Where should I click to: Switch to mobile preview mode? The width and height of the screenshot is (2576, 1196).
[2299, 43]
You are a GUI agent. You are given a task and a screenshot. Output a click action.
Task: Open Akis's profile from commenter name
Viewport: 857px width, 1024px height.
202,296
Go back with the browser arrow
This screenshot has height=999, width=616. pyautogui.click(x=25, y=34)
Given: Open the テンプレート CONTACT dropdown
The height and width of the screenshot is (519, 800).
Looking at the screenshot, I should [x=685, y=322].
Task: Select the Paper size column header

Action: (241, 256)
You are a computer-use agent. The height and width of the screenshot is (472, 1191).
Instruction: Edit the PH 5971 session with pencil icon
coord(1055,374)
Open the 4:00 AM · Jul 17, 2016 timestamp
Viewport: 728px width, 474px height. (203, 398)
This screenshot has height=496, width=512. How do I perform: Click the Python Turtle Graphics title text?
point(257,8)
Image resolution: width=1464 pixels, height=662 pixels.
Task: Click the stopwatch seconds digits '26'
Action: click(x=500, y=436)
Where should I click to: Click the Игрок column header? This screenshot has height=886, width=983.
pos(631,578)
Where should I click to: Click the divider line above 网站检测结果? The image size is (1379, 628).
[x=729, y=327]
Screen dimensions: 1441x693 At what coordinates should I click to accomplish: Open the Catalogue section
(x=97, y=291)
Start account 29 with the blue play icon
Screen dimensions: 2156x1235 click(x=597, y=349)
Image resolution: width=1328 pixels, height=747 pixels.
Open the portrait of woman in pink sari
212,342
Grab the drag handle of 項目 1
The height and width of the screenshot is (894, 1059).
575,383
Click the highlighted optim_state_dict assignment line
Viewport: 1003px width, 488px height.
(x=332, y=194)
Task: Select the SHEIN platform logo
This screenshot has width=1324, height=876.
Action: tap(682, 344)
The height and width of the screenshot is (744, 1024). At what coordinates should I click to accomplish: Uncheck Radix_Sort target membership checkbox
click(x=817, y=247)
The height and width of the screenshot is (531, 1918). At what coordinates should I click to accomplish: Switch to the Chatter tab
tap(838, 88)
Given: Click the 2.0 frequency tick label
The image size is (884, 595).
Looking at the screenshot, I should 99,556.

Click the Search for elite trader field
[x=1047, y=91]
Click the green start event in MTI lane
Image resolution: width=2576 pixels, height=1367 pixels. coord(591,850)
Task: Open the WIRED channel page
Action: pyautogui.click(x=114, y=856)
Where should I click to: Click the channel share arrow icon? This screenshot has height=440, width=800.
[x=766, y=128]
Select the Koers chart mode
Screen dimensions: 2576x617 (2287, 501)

» EXERCISE OBJECTIVE: Copy the entries above exactly, so that each line matches the original.

» PROBLEM SOLUTION:
Where should I click to: Switch to mobile preview mode? The width and height of the screenshot is (2576, 1196).
[2299, 43]
You are a GUI agent. You are given a task and a screenshot. Output a click action.
Task: Open Akis's profile from commenter name
Viewport: 857px width, 1024px height.
202,296
Go back with the browser arrow
This screenshot has height=999, width=616. pyautogui.click(x=25, y=34)
Given: Open the テンプレート CONTACT dropdown
The height and width of the screenshot is (519, 800).
Looking at the screenshot, I should [x=685, y=322].
Task: Select the Paper size column header

Action: (241, 256)
You are a computer-use agent. The height and width of the screenshot is (472, 1191).
Instruction: Edit the PH 5971 session with pencil icon
coord(1055,374)
Open the 4:00 AM · Jul 17, 2016 timestamp
Viewport: 728px width, 474px height. (203, 398)
This screenshot has height=496, width=512. How do I perform: Click the Python Turtle Graphics title text?
point(257,8)
Image resolution: width=1464 pixels, height=662 pixels.
Task: Click the stopwatch seconds digits '26'
Action: click(x=500, y=436)
Where should I click to: Click the Игрок column header? This screenshot has height=886, width=983.
pos(631,578)
Where should I click to: Click the divider line above 网站检测结果? The image size is (1379, 628).
[x=729, y=327]
Screen dimensions: 1441x693 At what coordinates should I click to accomplish: Open the Catalogue section
(x=97, y=291)
Start account 29 with the blue play icon
Screen dimensions: 2156x1235 click(x=597, y=349)
Image resolution: width=1328 pixels, height=747 pixels.
Open the portrait of woman in pink sari
212,342
Grab the drag handle of 項目 1
The height and width of the screenshot is (894, 1059).
575,383
Click the highlighted optim_state_dict assignment line
Viewport: 1003px width, 488px height.
(x=332, y=194)
Task: Select the SHEIN platform logo
This screenshot has width=1324, height=876.
Action: tap(682, 344)
The height and width of the screenshot is (744, 1024). At what coordinates should I click to accomplish: Uncheck Radix_Sort target membership checkbox
click(x=817, y=247)
The height and width of the screenshot is (531, 1918). At what coordinates should I click to accomplish: Switch to the Chatter tab
tap(838, 88)
Given: Click the 2.0 frequency tick label
The image size is (884, 595).
Looking at the screenshot, I should 99,556.

Click the Search for elite trader field
[x=1047, y=91]
Click the green start event in MTI lane
Image resolution: width=2576 pixels, height=1367 pixels. coord(591,850)
Task: Open the WIRED channel page
Action: pyautogui.click(x=114, y=856)
Where should I click to: Click the channel share arrow icon? This screenshot has height=440, width=800.
[x=766, y=128]
Select the Koers chart mode
Screen dimensions: 2576x617 (2287, 501)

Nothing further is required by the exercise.